‘The Deep Blue Sea’ and the Gas Supply

There really is no accounting for what thoughts and memories will be conjured by experiences, books and films, is there?

Last week’s viewing of Terence Davies’ film of Terrence Rattigan’s ‘The Deep Blue Sea’ has set off a lot of thinking about gas.  The film, an atmospheric telling of a self destructive love affair set in a sepia toned London in the 1950s, begins with Hester, played by Rachel Weisz attempting to gas herself, lying in front of an unlit fire.  After the drama of the dying days of the romance, she is shown lighting the same fire, symbolically bringing the story to a fitting conclusion.

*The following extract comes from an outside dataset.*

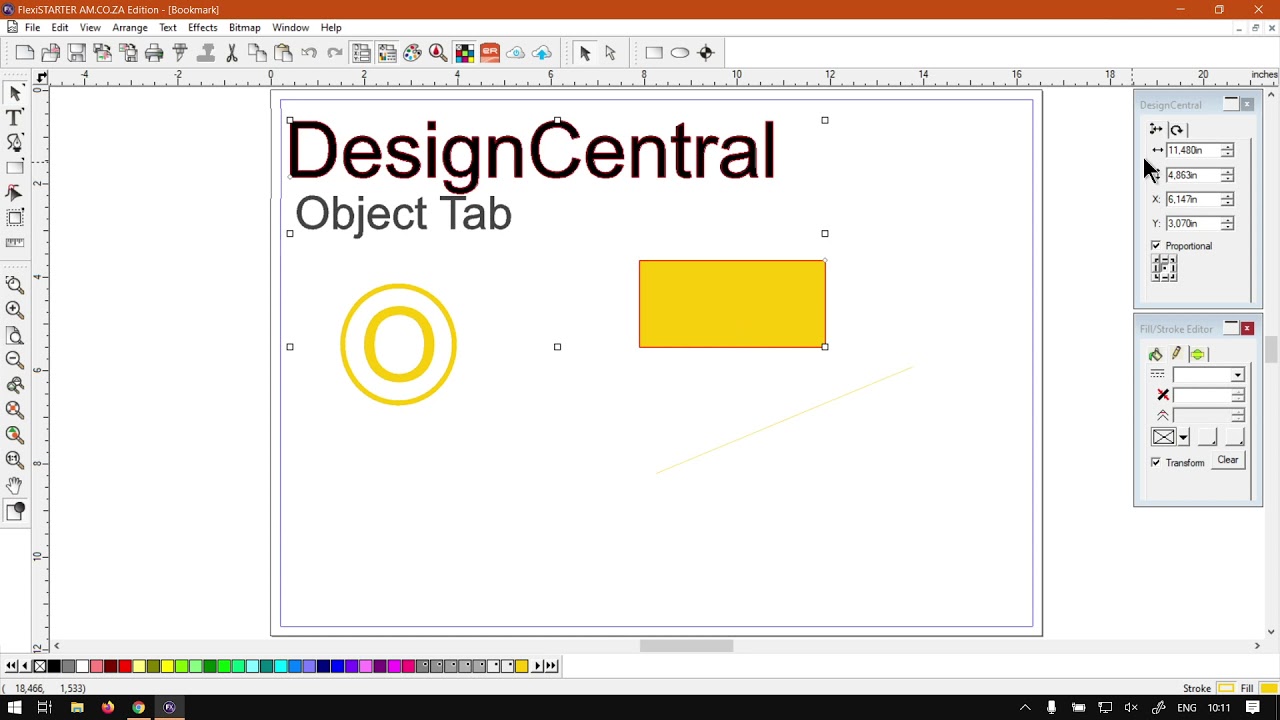Click the Print icon in the toolbar
The image size is (1280, 720).
click(x=154, y=53)
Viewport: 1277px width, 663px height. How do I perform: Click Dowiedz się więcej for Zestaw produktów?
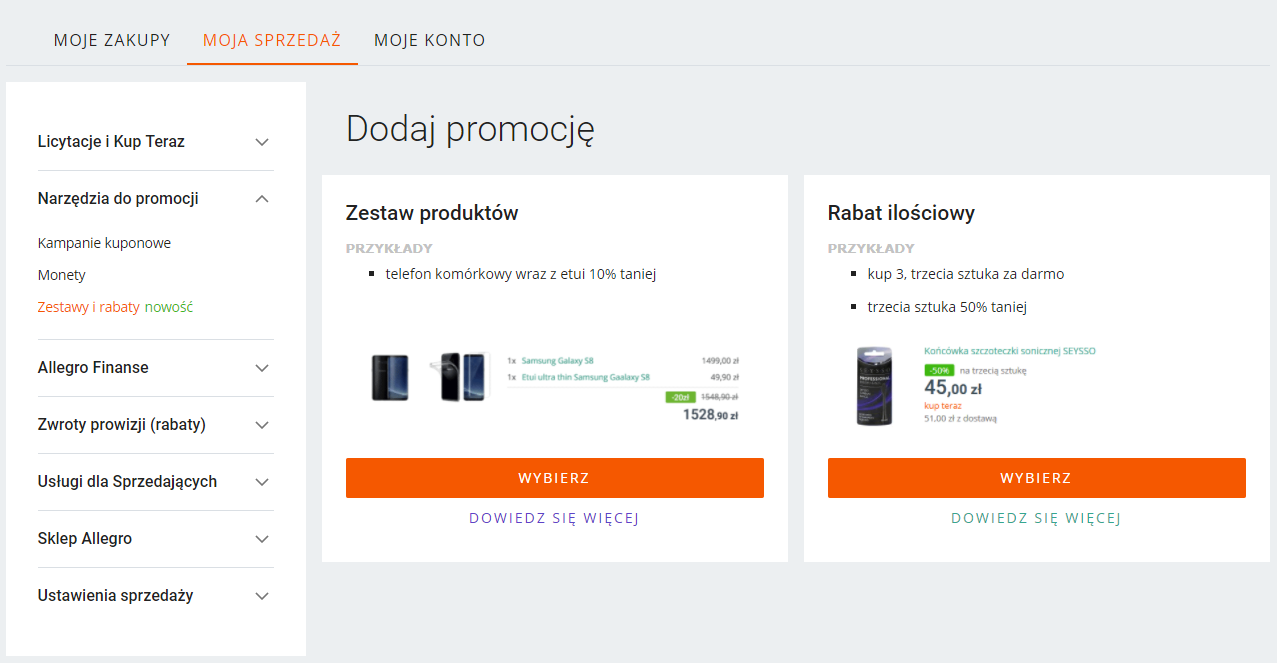(x=554, y=518)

Suicide by gas fire or oven is a feature of a particular era, between the time of widespread installation of the energy supply to homes, and the conversion in the UK from coal gas to natural gas in the 1970s; so we know we are somewhere between then and the 1920s when we see it in a story.  It also, to me, seems like a particularly tragic British phenomenon; recorded in films and novels taking place in dreary bedsits, chilly little scenes in which the protagonist has to first stoke the meter with enough shillings to pay for the gas to get the job done, and to tape up the drafty doors and windows that will otherwise save them with unwanted ventilation.  You rarely see someone living in a comfortable house, in a warm dressing gown resorting to this.

The strong representation in literary and popular culture must also be a reflection of real life tragedies, and the recognition that a potentially fatal substance was pumped into nearly every household in the country.  The switchover to natural gas may have been overdue when it finally happened.

I remember when my family first travelled to the US in 1967, on arrival we stayed in a rather creepy hotel cum serviced apartment place called the Albany Towers.  As well as being unnerving to a child who had never before been in a hotel, there was a very strange stuffy smell in the lobby and all the corridors which my parents couldn’t identify for me.  It was only when, back in the UK in about 1974, our house was converted to natural gas that I smelt that odour again.

Even now, if I inadvertently delay the lighting of the ring on the hob and get a whiff of the gas it throws me back to that experience, and one morning when my mother sent me down to the lobby on my own to buy some matches.  I crept along the corridors, fearful of being stopped by a stranger, down in the lift to the shop, where the assistant laughed at my cute accent, told me that matches were free ‘in this great country’ and sent me back upstairs with a handful of matchbooks.